Afterword: The first in what Terry Gilliam called his "Trilogy of the Imagination," Time Bandits was a critical and financial success. Despite that, his second and third "Trilogy" features — 1985's Brazil and The Adventures of Baron Munchausen (1988) — failed to excite industry executives as much as the critics. Both were brilliant but "troubled" films. Because they were not well marketed, they were not profitable, and Gilliam had difficulty raising money for his projects ever after. Such discouragements notwithstanding, he continued to create new tales using time travel (Twelve Monkeys; 1995) and folklore (1991's The Fisher King and The Brothers Grimm; 2005). And, yes, Gilliam's story has some fine Canadian connections. His Adventures of Baron Munchausen featured eight-year-old Sarah Polley and 62-year-old John Neville in its starring roles.
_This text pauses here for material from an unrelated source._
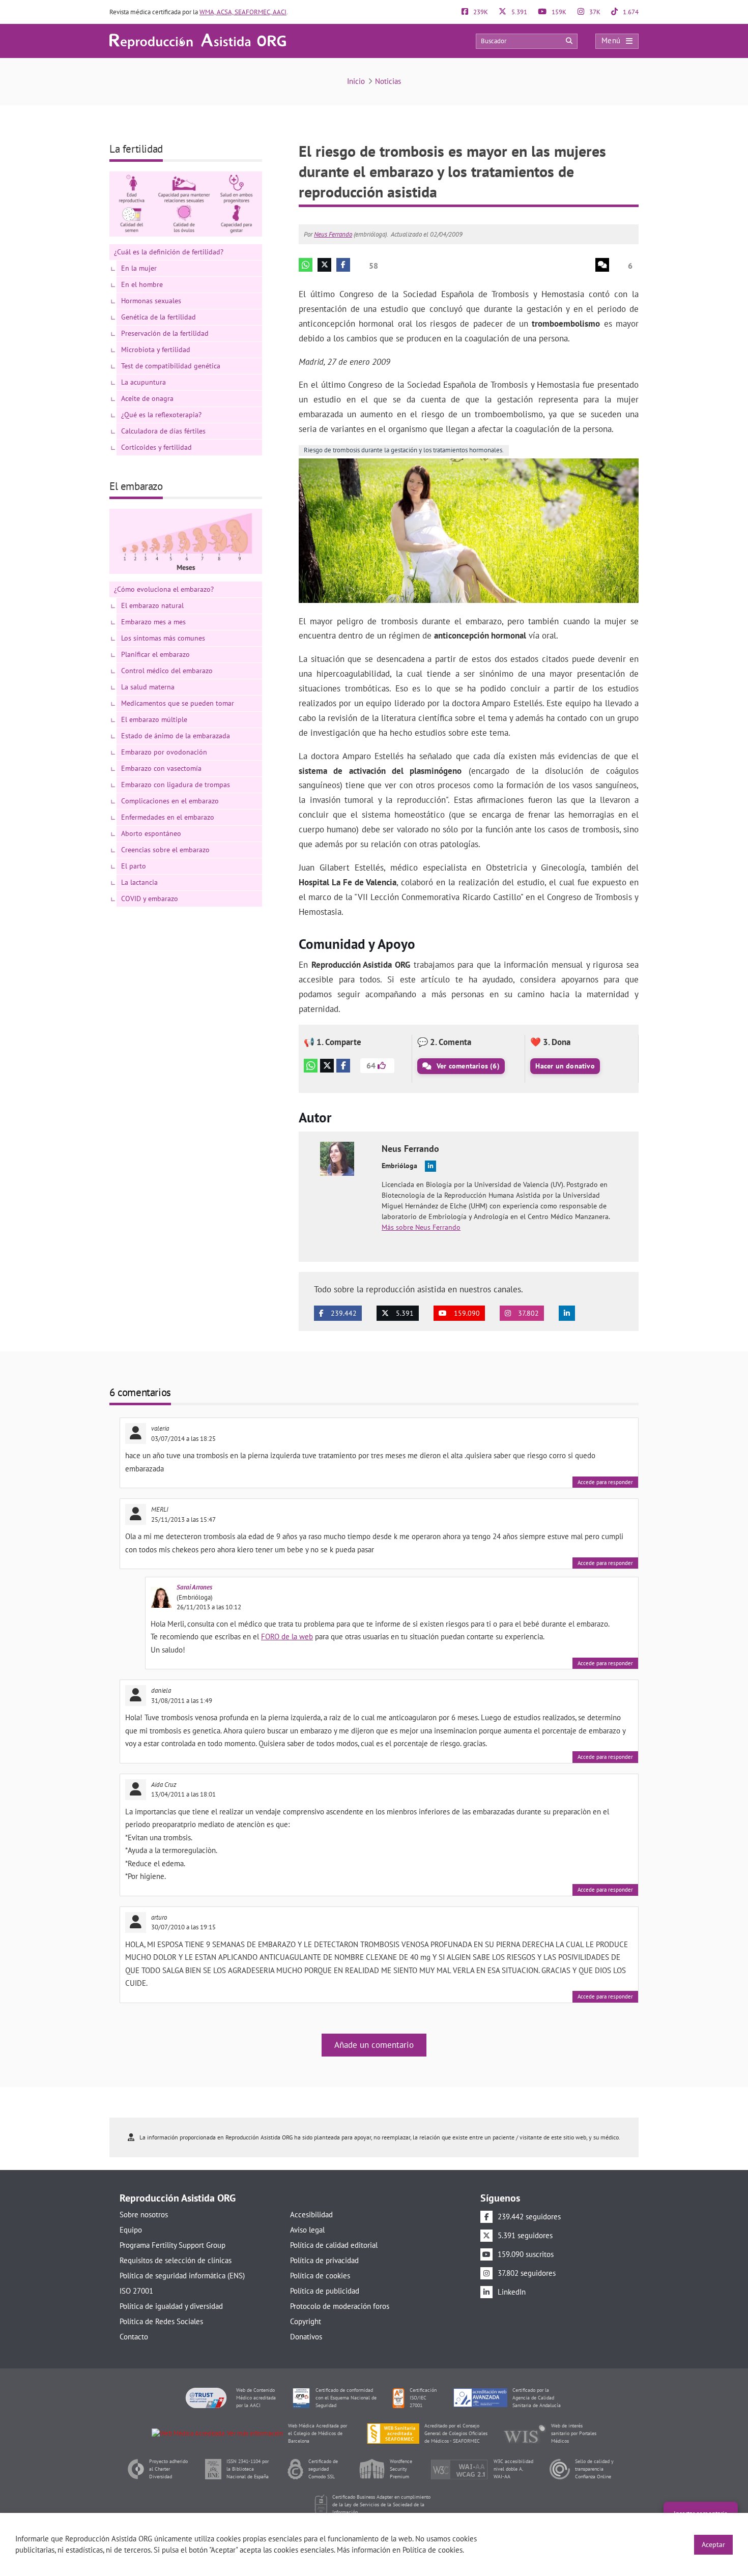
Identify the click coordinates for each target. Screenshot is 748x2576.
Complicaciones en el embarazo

His 2005 dark fantasy Tideland, though set in rural Texas, was shot in and around Regina, Saskatchawan. It starred Jodelle Ferland and Brendan Fletcher, both B.C.-born performers. In 1995, Gilliam's eldest daughter, Amy, relocated to B.C., where she became a producer with Vancouver's Infinity Productions. In 2007, she produced her father's Anglo-Canadian feature The Imaginarium of Doctor Parnassus, and is credited with saving the film after the 2008 death of its star, Heath Ledger. Filming of its fantasy sequences took place in Vancouver with Johnny Depp, Jude Law and Colin Farrell playing variations on Ledger's character within the "imaginarium" of the title. Father and daughter worked together most recently on his 2013 feature The Zero Theorem, described by New York Times critic A.O. Scott as a film "about the erosion of individuality in a technocratic, corporate-dominated society and about the collapsing boundary between work and leisure." One more example of the film industry's inability to market truly imaginative movies, the picture was given "limited" release in the U.S. in September, 2014.